Mit den ungebremst steigenden Energiepreisen und den dadurch wachsenden Belastungen für Verbraucher und die Industrie werden Forderungen nach einer raschen Reform des Strommarktes lauter. Niedersachsens Ministerpräsident Stephan Weil (SPD) sprach sich in diesem Zusammenhang für »ein schnelles und konsequentes Einschreiten des Staates« aus.
Bei einem Auftritt in Hannover sagte Weil, der am 9. Oktober bei der Landtagswahl in Niedersachsen sein Amt als Ministerpräsident verteidigen will, dass bei Strom – anders als beim Gas – die verfügbare Energie mit Ausnahme außergewöhnlich hoher Exporte nach Frankreich nicht geringer sei als in den Vorjahren. »Allem Anschein nach handelt es sich deswegen vor allem auch um riesige Spekulationsgewinne, die derzeit eingefahren werden«, so der SPD-Politiker.

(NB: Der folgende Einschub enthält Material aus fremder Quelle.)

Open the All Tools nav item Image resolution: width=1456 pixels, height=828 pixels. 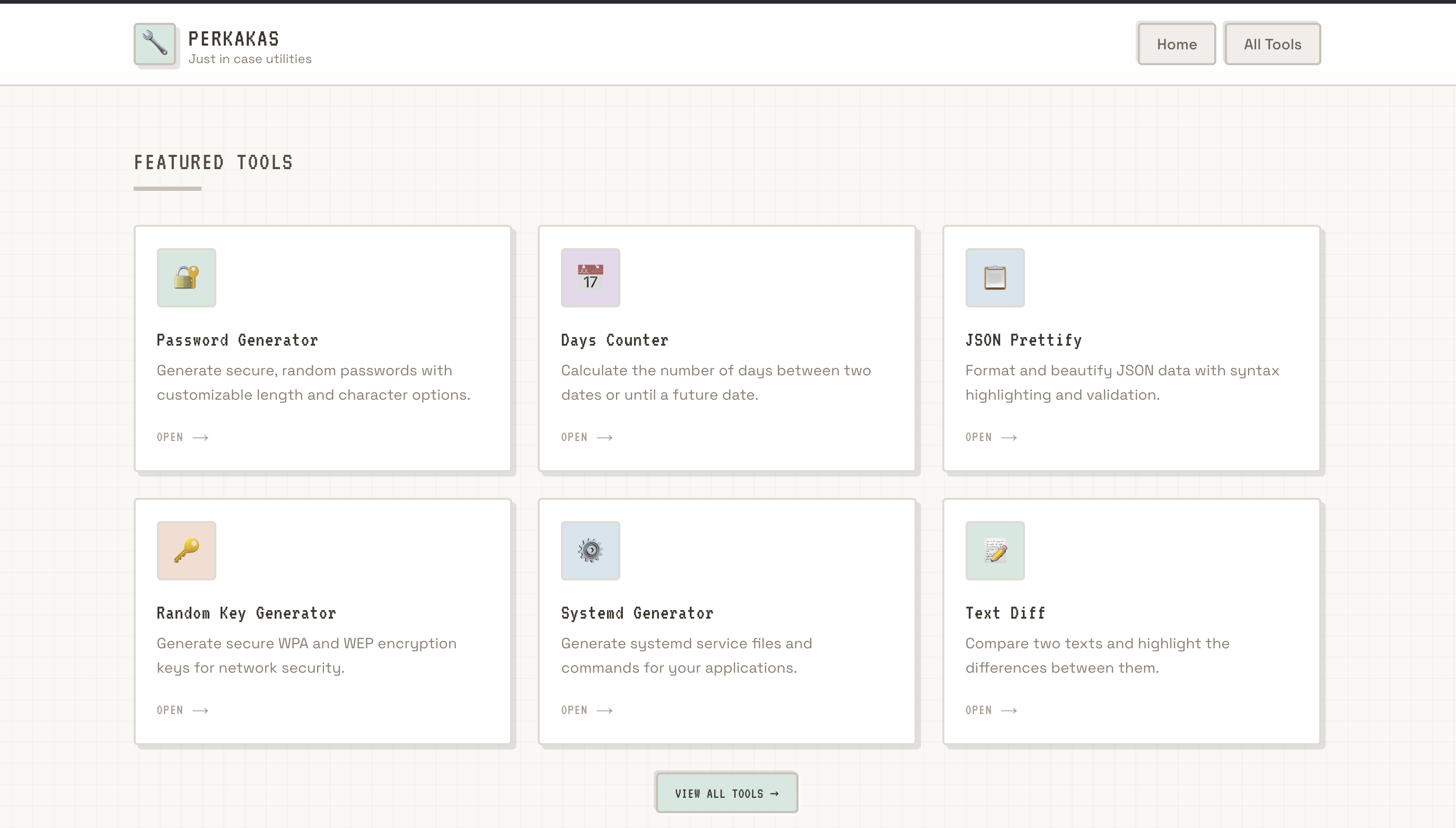click(1271, 44)
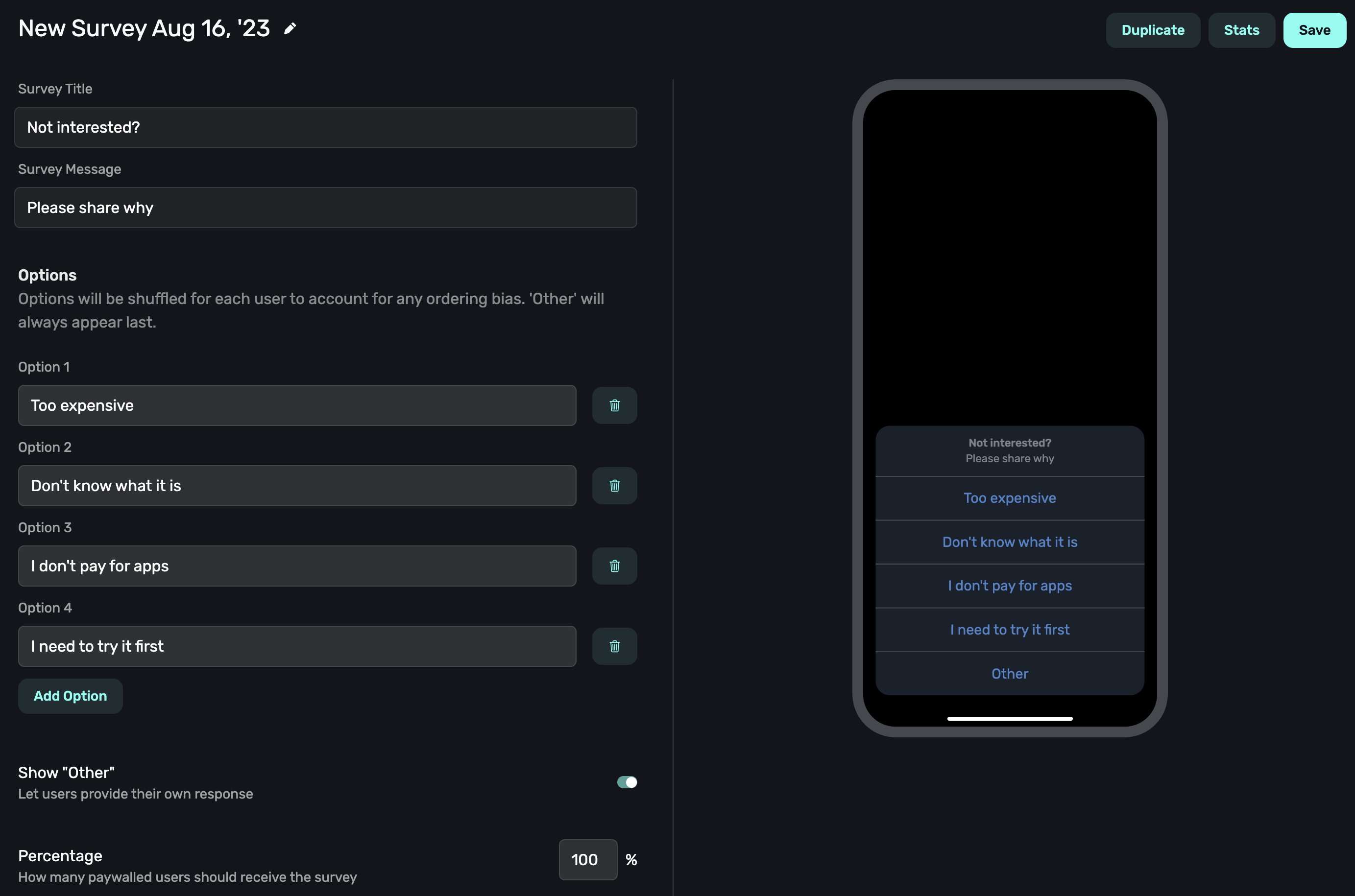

Weil zufolge passen die Regeln der Strombörse nicht zur aktuellen Lage. Nicht die günstigsten Anbieter bestimmten den Preis, sondern die höchsten akzeptierten Angebote (»Merit-Order«). Wenn eine kurzfristige Änderung wegen der europaweiten Diskussion nicht möglich sei, kommen aus Sicht von Weil auch ein Aussetzen des Stromhandels und eine vorübergehende staatliche Preisregulierung in Betracht.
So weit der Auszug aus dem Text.